Невестка еще дома, умывает Веронику в садик. Я поэтому так рано и проснулась, потому что все, кто дома остался, сейчас начнут подтягиваться на кухню завтракать. Если отец с Костей ушли, ничего не перехватив утром, Люба точно будет есть.
– Зачем? – хмурюсь. Честно, это начинает напрягать. Судя по всему, у них тут Люба во всех бедах виновата, особенно в Костиных.
– А кто, кроме нее? Чужих в доме больше нет.
Мама пожимает плечами и открывает холодильник. Достает молоко, наливает в кастрюльку, добавляет туда немного воды и ставит на плиту. Пока шарит по полочкам в поисках геркулеса, продолжает шептать:
– Не раз уже такое было. У меня телефон старый в прошлом месяце пропал.

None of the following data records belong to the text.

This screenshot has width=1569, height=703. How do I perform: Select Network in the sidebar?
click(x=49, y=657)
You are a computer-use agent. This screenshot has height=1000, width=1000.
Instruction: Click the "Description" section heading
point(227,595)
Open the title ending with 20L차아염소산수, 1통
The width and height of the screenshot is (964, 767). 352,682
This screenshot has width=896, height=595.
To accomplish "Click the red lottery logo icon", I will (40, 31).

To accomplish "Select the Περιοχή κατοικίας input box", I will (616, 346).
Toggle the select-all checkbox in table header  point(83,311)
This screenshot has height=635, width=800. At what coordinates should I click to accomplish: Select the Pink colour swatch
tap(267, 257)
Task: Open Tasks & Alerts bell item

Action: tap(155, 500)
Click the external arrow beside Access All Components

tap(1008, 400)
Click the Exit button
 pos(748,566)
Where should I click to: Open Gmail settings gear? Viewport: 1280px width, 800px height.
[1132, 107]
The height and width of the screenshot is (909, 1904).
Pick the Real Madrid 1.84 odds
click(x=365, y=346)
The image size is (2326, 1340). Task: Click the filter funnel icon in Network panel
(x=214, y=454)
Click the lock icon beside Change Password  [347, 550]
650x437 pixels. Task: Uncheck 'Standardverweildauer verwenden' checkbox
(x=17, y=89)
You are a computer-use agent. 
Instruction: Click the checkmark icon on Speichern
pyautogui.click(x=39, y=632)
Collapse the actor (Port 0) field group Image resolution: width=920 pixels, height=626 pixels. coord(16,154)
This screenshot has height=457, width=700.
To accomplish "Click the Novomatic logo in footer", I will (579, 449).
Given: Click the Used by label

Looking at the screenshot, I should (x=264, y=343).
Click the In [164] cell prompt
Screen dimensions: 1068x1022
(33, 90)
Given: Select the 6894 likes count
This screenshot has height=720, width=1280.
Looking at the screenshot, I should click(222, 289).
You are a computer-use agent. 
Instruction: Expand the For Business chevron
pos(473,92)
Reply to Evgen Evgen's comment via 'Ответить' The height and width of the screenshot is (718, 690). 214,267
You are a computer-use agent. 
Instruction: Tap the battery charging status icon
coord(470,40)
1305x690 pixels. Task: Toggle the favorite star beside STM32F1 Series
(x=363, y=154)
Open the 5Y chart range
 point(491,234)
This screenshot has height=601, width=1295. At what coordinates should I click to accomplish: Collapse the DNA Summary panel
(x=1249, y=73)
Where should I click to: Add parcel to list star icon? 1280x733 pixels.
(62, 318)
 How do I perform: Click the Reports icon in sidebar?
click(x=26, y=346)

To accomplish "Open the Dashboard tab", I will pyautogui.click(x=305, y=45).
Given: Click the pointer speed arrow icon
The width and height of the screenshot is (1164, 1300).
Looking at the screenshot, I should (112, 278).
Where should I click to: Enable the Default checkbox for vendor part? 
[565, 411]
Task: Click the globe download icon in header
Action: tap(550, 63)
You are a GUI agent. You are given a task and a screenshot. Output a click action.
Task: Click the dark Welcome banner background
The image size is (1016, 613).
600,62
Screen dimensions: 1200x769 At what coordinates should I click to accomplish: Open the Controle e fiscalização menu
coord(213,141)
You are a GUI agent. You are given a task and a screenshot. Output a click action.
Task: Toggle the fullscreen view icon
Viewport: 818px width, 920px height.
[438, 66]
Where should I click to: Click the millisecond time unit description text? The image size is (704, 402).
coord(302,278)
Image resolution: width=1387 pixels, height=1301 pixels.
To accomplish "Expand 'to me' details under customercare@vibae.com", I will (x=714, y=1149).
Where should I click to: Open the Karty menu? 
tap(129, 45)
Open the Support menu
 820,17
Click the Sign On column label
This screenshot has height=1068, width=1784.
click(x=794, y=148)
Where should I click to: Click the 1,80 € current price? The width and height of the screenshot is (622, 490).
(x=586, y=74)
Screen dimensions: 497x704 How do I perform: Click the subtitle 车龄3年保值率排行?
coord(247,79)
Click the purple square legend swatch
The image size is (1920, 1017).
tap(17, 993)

Я смолчала, но потерять не могла… Сам он уйти явно вряд ли бы смог. А Любка в тот день торт домой притащила, сказала, что клиентка подарила. Ага, целый торт. За что, интересно?
– И почему ты не озвучила ей свои подозрения?
– Скандалы устраивать? Кому оно надо, Алин?
Сажусь на стул и зажимаю ладони коленями. Честно, соображения, куда «ушел» мой планшет, у меня есть. И связываю я их с внезапно появившимися у брата деньгами. Ему ничего не стоило забежать вчера днем домой, пока я бродила в парке.
– А может, это Костя? – закидываю удочку.
Мама резко поворачивает голову, ловит мой взгляд, а ее брови сползаются к переносице.
– Ты что такое говоришь? Про родного брата, Алина!
– Мам, у него вчера ниоткуда деньги появились.
– Так в сервисе пошабашил, наверное.
– М-м-м…
– Ты серьезно думаешь на Костю?
То, что мама удивляется искренне, я даже не сомневаюсь. Ей свойственно не замечать все плохое, что касается брата.
– Не знаю. Странно это.
– Ты брата по бандиту этому не равняй. Он вот явно с мелких краж начинал, прежде чем денег столько заимел.
– Откуда у тебя вообще такое предвзятое отношение к Максиму?
– А какое оно у меня еще должно быть? Он в детской комнате милиции на учете стоял? Стоял. Мамаша его вечно с задранным носом ходила, а мы ее чуть ли не на коленях умоляли, чтоб она своего выродка к Костику нашему не подпускала.
– Они подростками были, сами уже могли решать, с кем общаться, а с кем нет. Костя сам на ваши запреты плевал.
– Это все потому, что этот Шалимов его подначивал. А теперь смотрите, бизнесмен, тьфу, шпана шпаной. Бандюк он и в Африке бандюк, Алина. Папа правильно говорит, нечего тебе туда возвращаться. Твой дом здесь. С нами.
– Но ты же понимаешь, что я не останусь? – спрашиваю прямо.
Мама, активно размешивающая кашу, замирает.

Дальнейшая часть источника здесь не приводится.